Giants teammate Mathias Kiwanuka labeled the warning “a dangerous path to go down,” and he’s right. Too many guys are playing with real injuries and risking lasting damage to their bodies as it is, and that’s before you take into account how little we still know about concussions. Vick, who already had his helmet modified last summer to lessen the force of blows to the head, went back to the same firm for more work this week as part of a bid to get back on the field.

The NFL responded to a growing body of evidence on concussions by putting a league-wide protocol in place midway through the 2009 season. The number of concussions reported last year was 260, up considerably from the 200 reported in 2008. Dr. Thom Mayer, who advises the NFL Players’ Association on concussion-related issues, conceded he’s been “very busy” monitoring the first two weekends of the 2011 season.

“We’ve got to look at a lot more games to see if there’s a trend here or not,” he said in a telephone interview Thursday.

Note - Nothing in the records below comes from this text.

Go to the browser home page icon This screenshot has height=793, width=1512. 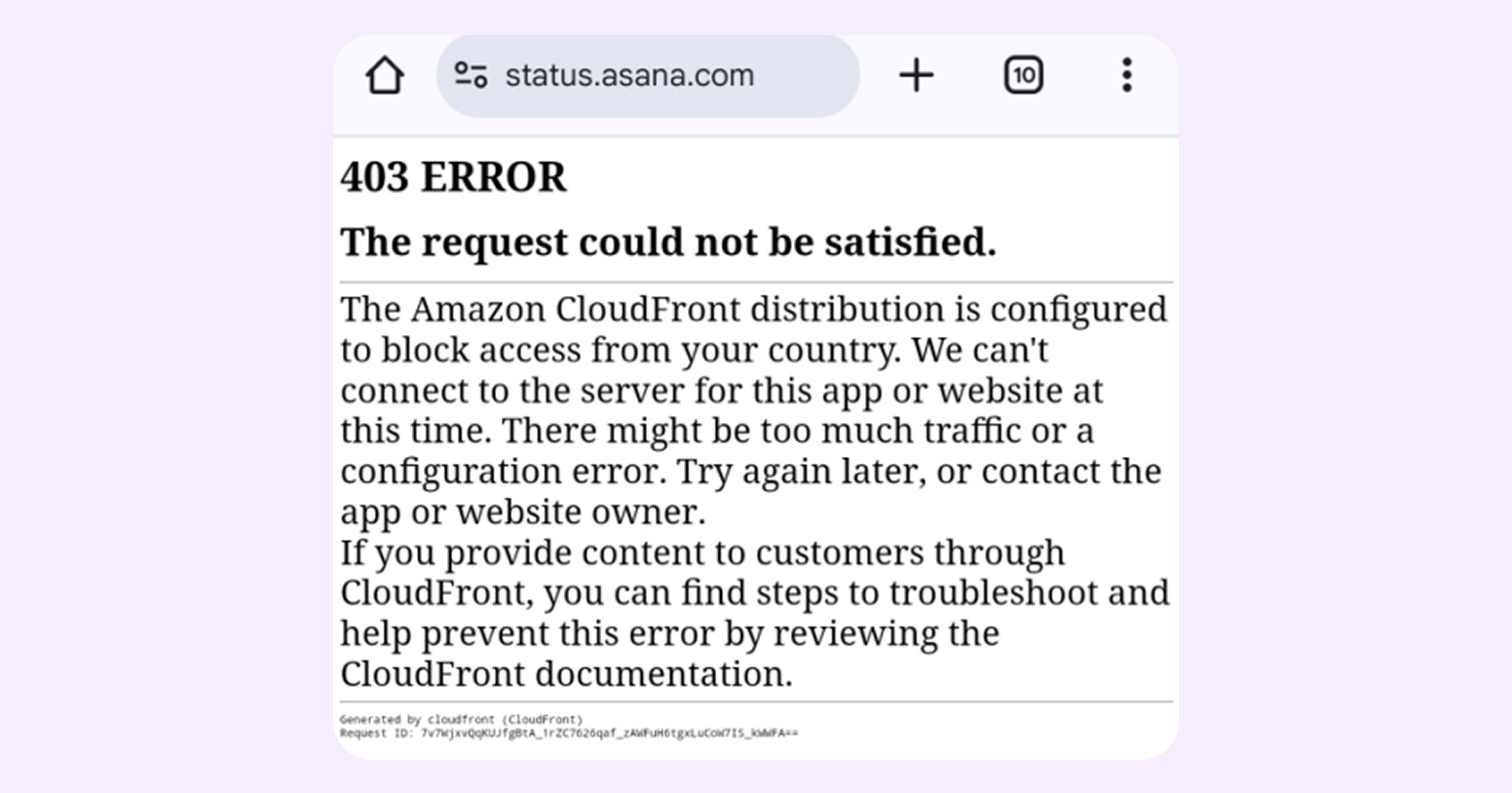[384, 75]
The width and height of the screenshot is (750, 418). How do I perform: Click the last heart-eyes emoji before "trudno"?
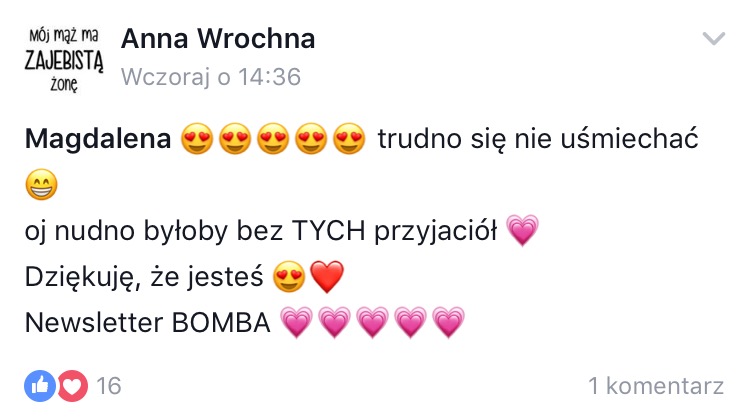[349, 139]
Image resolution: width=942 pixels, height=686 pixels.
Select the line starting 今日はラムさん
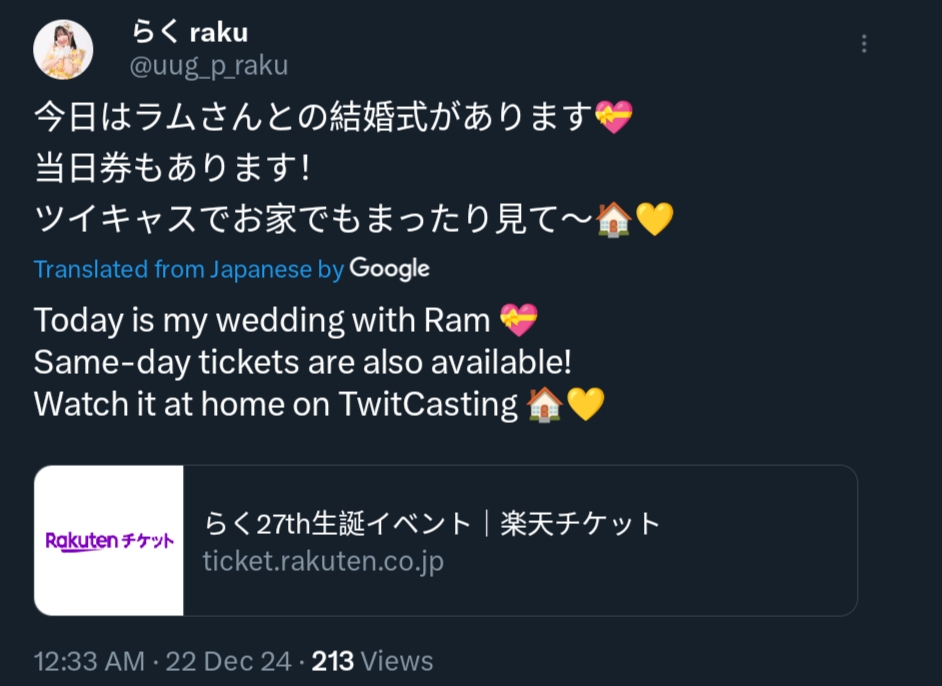pos(333,116)
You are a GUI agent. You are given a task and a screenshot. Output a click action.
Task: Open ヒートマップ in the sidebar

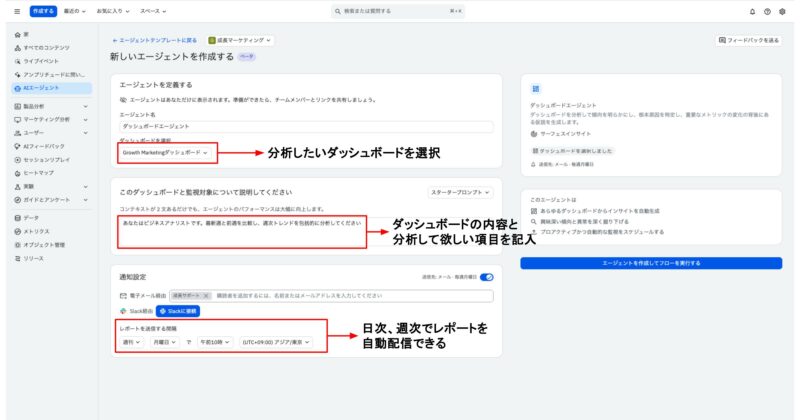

But Mayer also said he believes the numbers reflect cooperation from players in reporting concussions as much as an increasingly violent game.

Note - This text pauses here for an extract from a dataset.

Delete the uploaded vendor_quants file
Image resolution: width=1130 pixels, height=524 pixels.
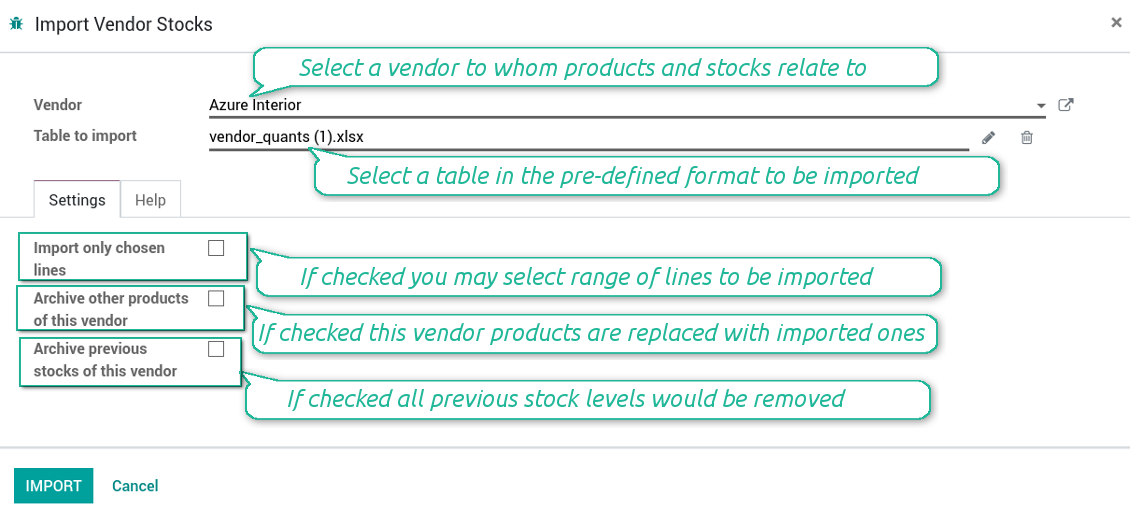pos(1026,137)
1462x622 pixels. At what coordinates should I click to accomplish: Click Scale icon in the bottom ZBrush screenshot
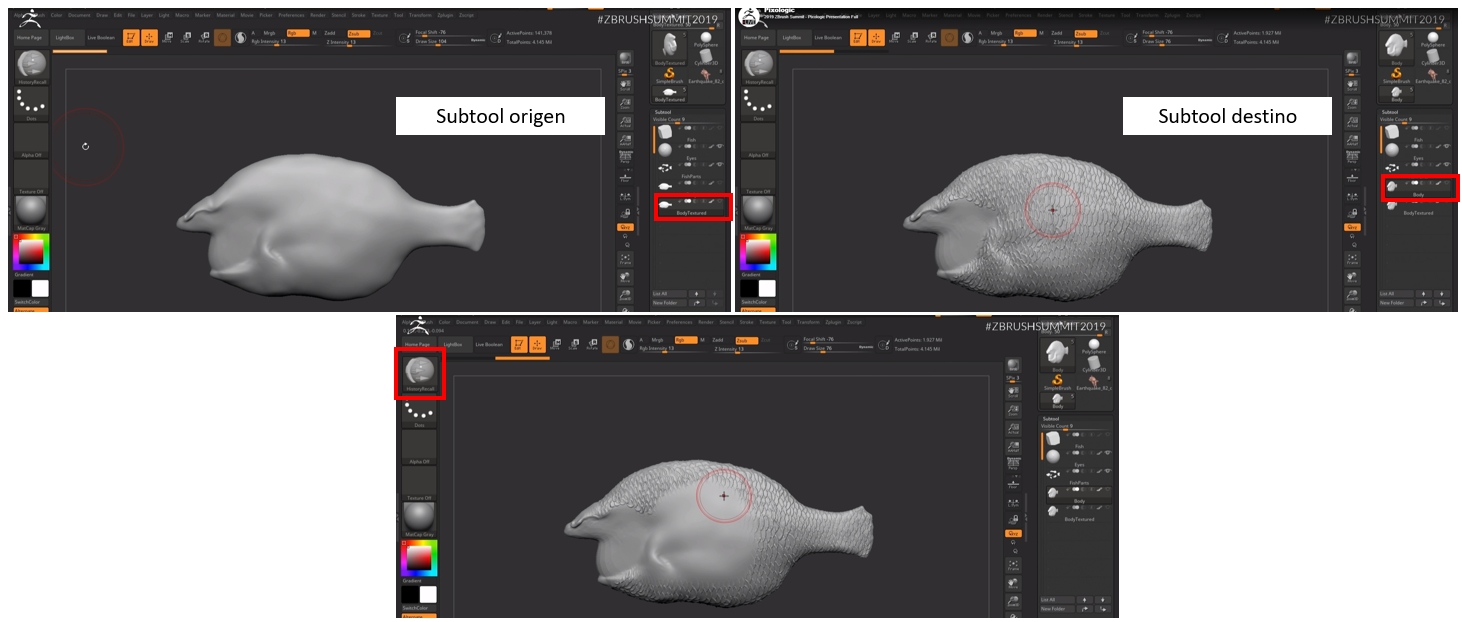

“We’ve educated the medical staffs, coaches and trainers and put this `battle buddy’ concept in place … so guys who know each other can get involved. We saw a great example of that last season with Aaron Rodgers and Donald Driver.”

Rodgers, the Packers QB, was concussed during a game against the Redskins last season and sat down. After his return, he took another big hit against the Lions and likely would have gone back in — risking a more severe concussion — until Driver asked him a few questions about the snap count and realized his pal needed medical attention.

“It meant sitting another game or two,” Mayer said. “But when you consider Green Bay goes on to win the Super Bowl, then go back and look at Rodgers’ chances of getting hurt in the Lions’ game, it probably had an enormous impact on their entire season.”